Social development reflects your baby’s growing trust in you and how secure she will feel in the world.
Four-month-old Holly is sit ting with Dad in the chair. Dad holds his hands over his face and then swings his hands out and says, “Peek-a-boo, Holly! I see you!” Each time Dad shows his face, Holly laughs. When Dad tries to stop the game Holly kicks her arms and legs to let Dad know she wants to keep playing the game. Dad decides to continue to play the game until Holly loses focus and wants to move on to something else.
Holly is discovering that relationships with people in her environment are fun and satisfying. Through this experience Holly demonstrates her ability to follow Dad in whatever he is doing. As well, Holly is letting Dad know that wherever Dad may go, she wants to interact and be with him.
More awareness is being placed on the foundation of social development during the first three years of life. This foundation will be reflected in your child’s ability to be successful in relationships, with the additional belief in her ability to achieve any goal she puts her mind to.

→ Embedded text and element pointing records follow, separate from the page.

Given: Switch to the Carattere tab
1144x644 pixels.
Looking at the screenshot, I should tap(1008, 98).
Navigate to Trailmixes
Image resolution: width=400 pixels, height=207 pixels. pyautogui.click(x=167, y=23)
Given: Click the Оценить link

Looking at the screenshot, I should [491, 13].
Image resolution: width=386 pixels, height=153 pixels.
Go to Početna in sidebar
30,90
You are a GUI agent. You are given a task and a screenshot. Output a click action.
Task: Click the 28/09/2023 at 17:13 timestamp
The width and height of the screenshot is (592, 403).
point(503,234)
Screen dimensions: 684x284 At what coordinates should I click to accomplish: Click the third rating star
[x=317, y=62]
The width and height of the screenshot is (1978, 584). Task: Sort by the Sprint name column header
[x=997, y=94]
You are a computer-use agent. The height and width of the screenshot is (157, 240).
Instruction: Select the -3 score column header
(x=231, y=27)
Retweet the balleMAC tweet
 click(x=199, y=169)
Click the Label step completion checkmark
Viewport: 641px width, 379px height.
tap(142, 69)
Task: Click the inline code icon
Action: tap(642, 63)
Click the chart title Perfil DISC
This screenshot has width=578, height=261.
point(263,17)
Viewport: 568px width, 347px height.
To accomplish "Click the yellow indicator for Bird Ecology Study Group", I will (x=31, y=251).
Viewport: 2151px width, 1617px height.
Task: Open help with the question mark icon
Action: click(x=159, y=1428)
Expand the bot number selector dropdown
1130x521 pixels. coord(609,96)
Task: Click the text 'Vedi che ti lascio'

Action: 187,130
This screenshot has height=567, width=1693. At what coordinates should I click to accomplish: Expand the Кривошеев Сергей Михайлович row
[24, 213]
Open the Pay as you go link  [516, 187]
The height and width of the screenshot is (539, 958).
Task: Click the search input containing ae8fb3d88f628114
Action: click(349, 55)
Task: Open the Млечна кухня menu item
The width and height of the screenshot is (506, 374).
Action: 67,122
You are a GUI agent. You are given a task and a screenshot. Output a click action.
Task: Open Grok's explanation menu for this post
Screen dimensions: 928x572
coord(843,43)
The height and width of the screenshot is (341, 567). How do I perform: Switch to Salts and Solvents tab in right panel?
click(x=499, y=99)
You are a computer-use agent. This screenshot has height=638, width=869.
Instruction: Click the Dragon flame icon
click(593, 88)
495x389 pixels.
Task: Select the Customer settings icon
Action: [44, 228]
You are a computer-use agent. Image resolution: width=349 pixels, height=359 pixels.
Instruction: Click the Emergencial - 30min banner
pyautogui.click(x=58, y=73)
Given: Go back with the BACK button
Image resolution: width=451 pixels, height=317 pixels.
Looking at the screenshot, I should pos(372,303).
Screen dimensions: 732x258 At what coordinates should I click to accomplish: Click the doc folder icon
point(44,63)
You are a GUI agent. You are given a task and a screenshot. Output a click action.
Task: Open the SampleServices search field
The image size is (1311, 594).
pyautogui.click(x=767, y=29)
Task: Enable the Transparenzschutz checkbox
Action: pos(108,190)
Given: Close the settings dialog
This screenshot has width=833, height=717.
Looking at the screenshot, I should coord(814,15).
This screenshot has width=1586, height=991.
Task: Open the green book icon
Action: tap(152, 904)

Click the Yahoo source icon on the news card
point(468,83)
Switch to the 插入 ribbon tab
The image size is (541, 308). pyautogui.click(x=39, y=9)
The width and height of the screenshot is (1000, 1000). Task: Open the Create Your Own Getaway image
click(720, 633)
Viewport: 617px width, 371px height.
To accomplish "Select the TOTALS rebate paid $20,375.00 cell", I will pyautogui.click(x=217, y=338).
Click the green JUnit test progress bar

When your baby is secure in her relationship with you, she then knows that no matter what happens you will be there emotionally, and you will show her how to form strong, positive relationships with others.
During the first three years of life your baby is working hard to develop trust and relationship skills. Your baby learns social skills first by using her eyes, next by turning her head to see you, and then by observing what you are doing around her. She finally ends with adding her body to the experience. This is why it is so important for your baby to stare into your eyes and fall in love with you shortly after birth. Your baby is learning who she is by how she is treated.
Parents play a big role in their babies’ social development by sending messages like “I love you. You’re such a smart baby. I love being with you. You are such a funny baby.” Verbal messages like these will help form your baby’s self-esteem.
Because the bond with you is becoming so strong there will be times during your baby’s social development when she will have stranger and separation anxiety, which is apparent when a fear of unfamiliar people occurs and is expressed by your baby crying.
Separation anxiety is a normal part of social development; however, it does require your emotional support to let your infant know that the social encounter is a safe one, and she does not need to fear. This support can be given through touch; cuddles; a calm, soothing voice; and just taking the time to play an interactive game. For example, in the afternoons when your baby gets grumpy and it's not time for a nap, nothing works better than dancing with her. Put on some music and hold her in your arms. A good distraction is silly exaggerated movements like jazz hands (fingers splayed, wrists twisting), which are funny to your baby.
Parents have relationships with extended family and friends on a routine basis. Talk with these people when appropriate about your baby’s likes and dislikes, what calms her and what upsets her. Working with extended family and others who may spend time with your baby helps to ensure that she will feel safe and secure with all relationships.
Social development is also learned through play experiences you provide for your baby. Your baby will learn about the world around her through play, and play builds all areas of her development.